30 Jun 2010
Congressional Pork Is Bad for Businessby Roger ThompsonTopics:
The passing on June 28 of Sen. Robert Byrd of West Virginia at 92, after a 51-year career in the Senate, triggered an outpouring of remembrances, positive and negative, of his long service on Capitol Hill. Serving in a variety of leadership roles, including most recently as chairman of the Appropriations Committee, Byrd was a master at bringing home the bacon for his constituents, prompting one watchdog group to denounce him as the "King of Pork." By one estimate, he steered $2.26 billion to West Virginia between 2000 and 2008. While Byrd, no doubt, viewed this as an unalloyed good, recent research by three HBS professors suggests otherwise.

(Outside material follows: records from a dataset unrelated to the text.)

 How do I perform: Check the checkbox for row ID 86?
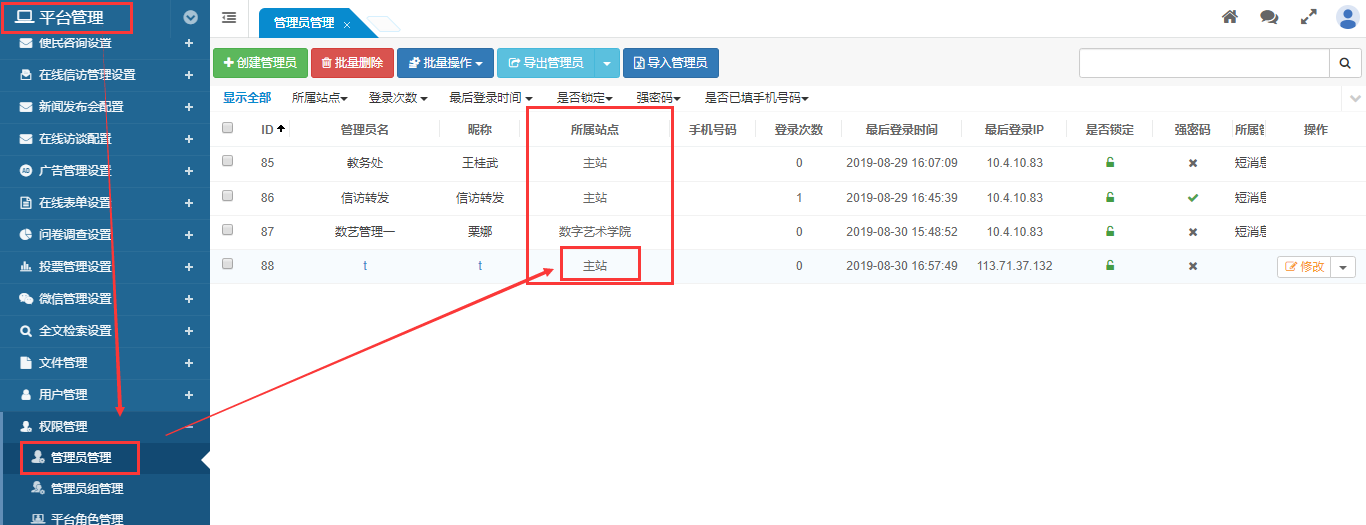(228, 196)
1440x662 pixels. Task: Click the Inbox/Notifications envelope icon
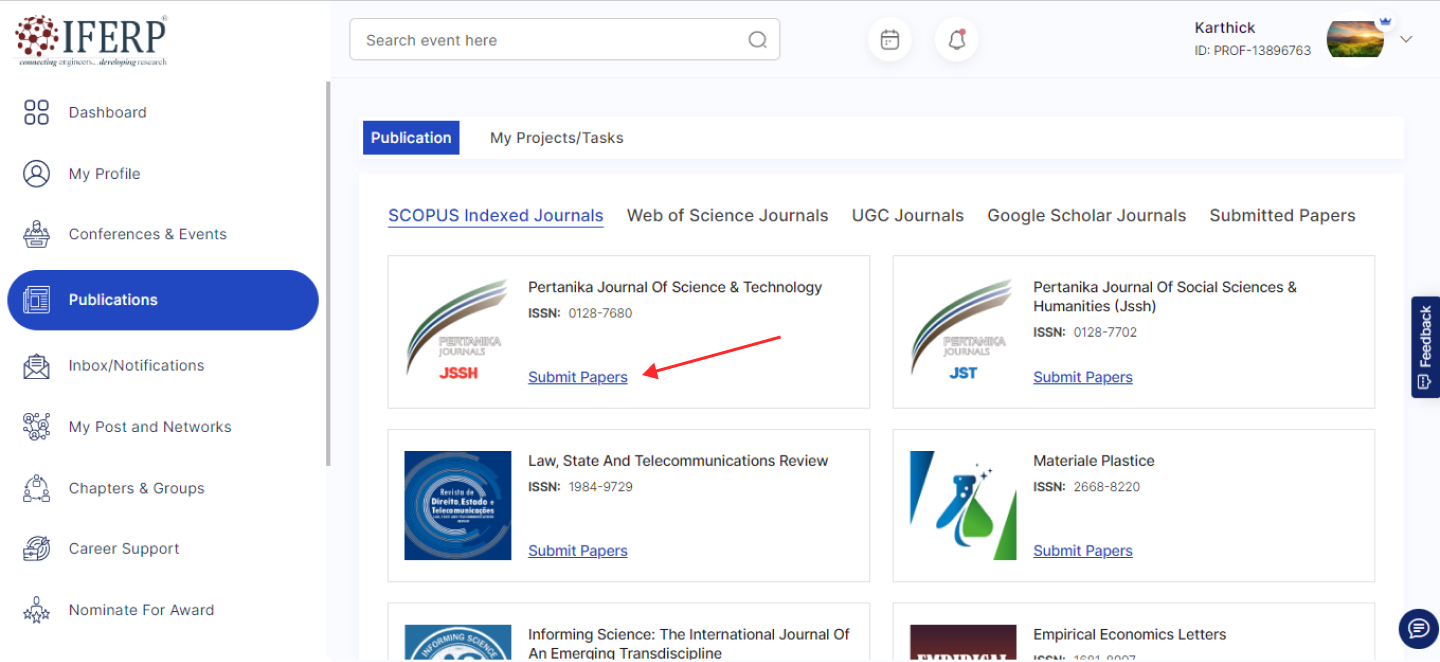click(x=36, y=366)
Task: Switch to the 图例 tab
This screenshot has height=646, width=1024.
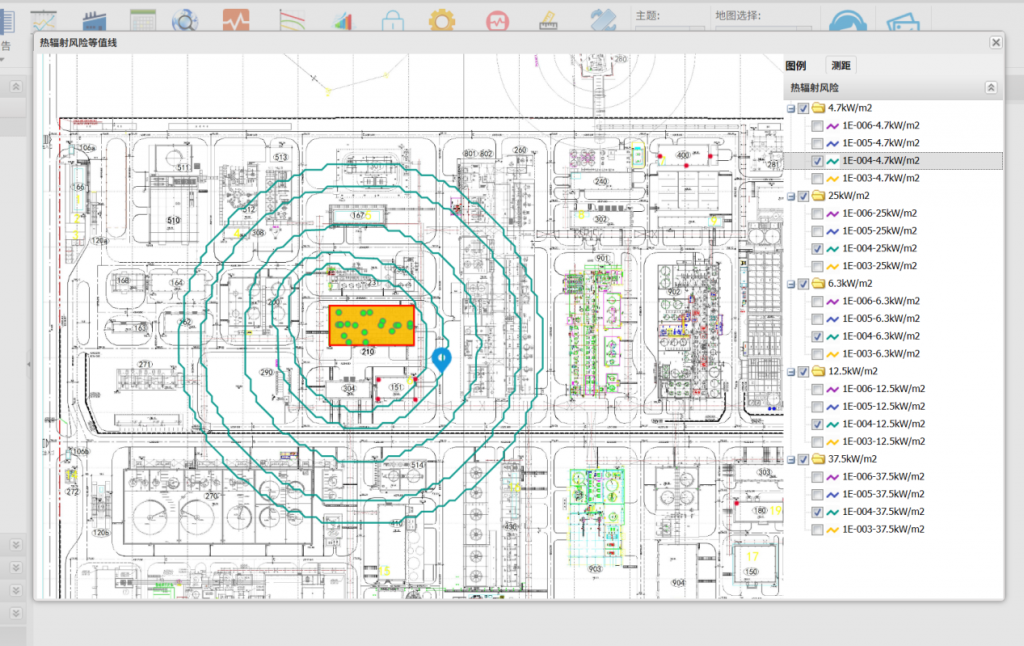Action: tap(796, 65)
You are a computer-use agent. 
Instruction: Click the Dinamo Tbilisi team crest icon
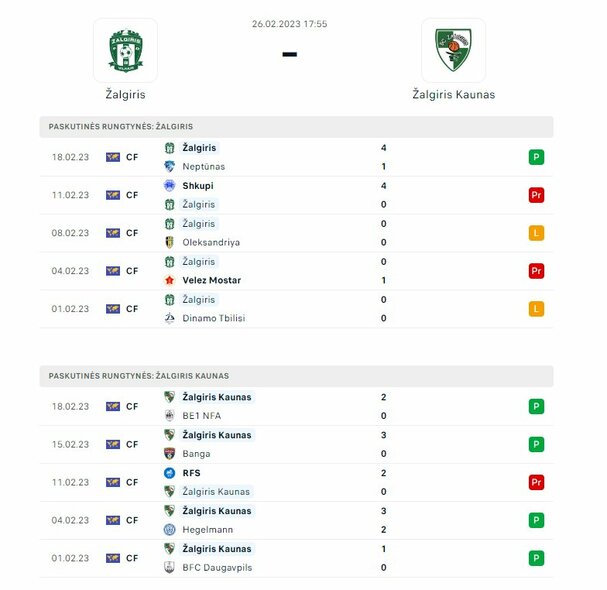pos(170,318)
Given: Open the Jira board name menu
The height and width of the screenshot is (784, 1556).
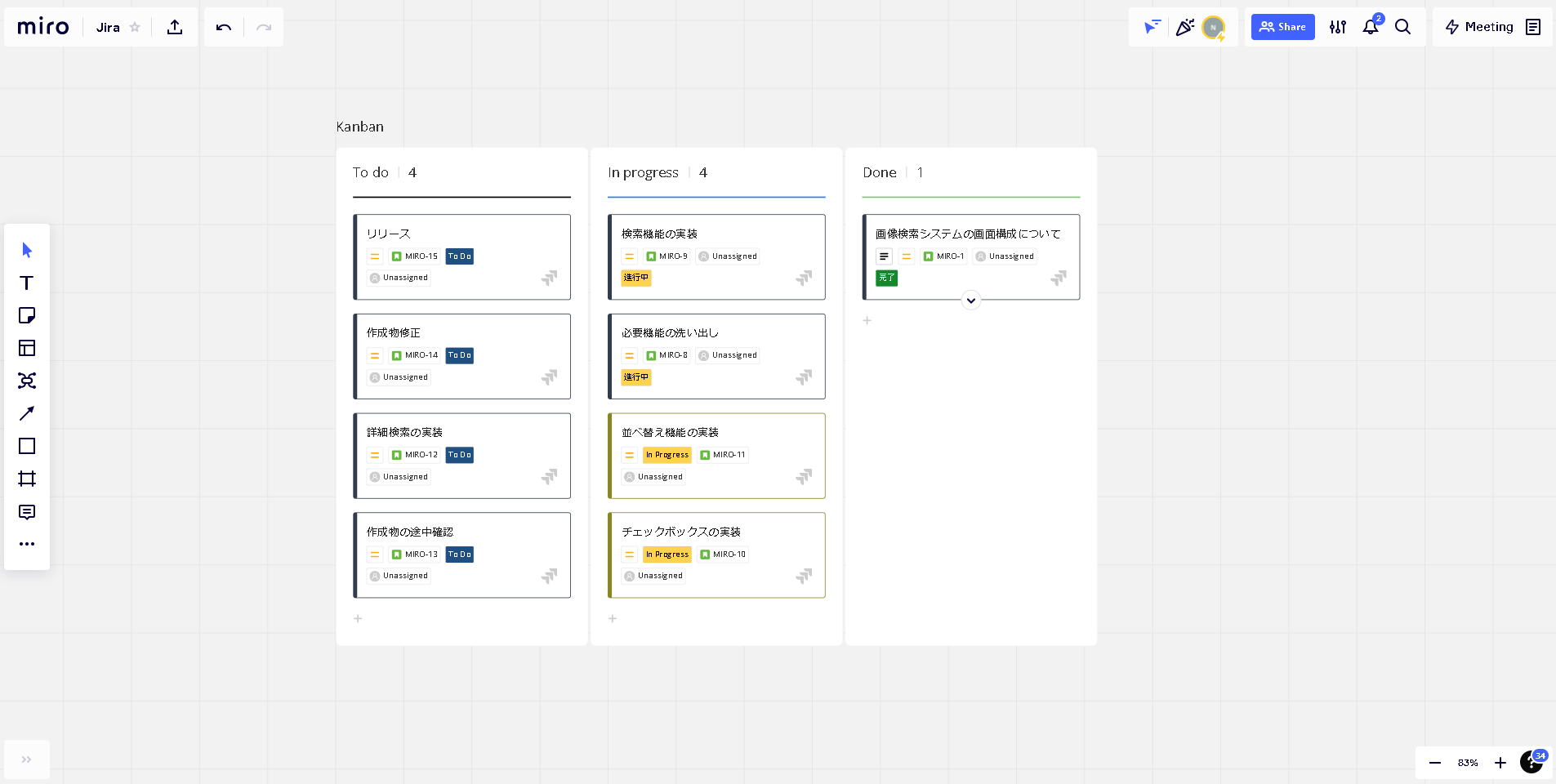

The research project began with the premise that as a state's congressional delegation grows in powerful committee assignments, businesses back home benefit from the increased flow of earmarks for local projects. It turned out quite the opposite. Professors Lauren Cohen, Joshua Coval, and Christopher Malloy discovered to their surprise that increased federal spending causes local companies to lose sales and cut back on research, payroll, and other expenses. Indeed, reports HBS Working Knowledge, in the years that followed a congressman's ascendancy to the chairmanship of a powerful committee, the average firm in his state cuts back capital expenditures by roughly 15 percent, according to the trio's working paper, "Do Powerful Politicians Cause Corporate Downsizing?"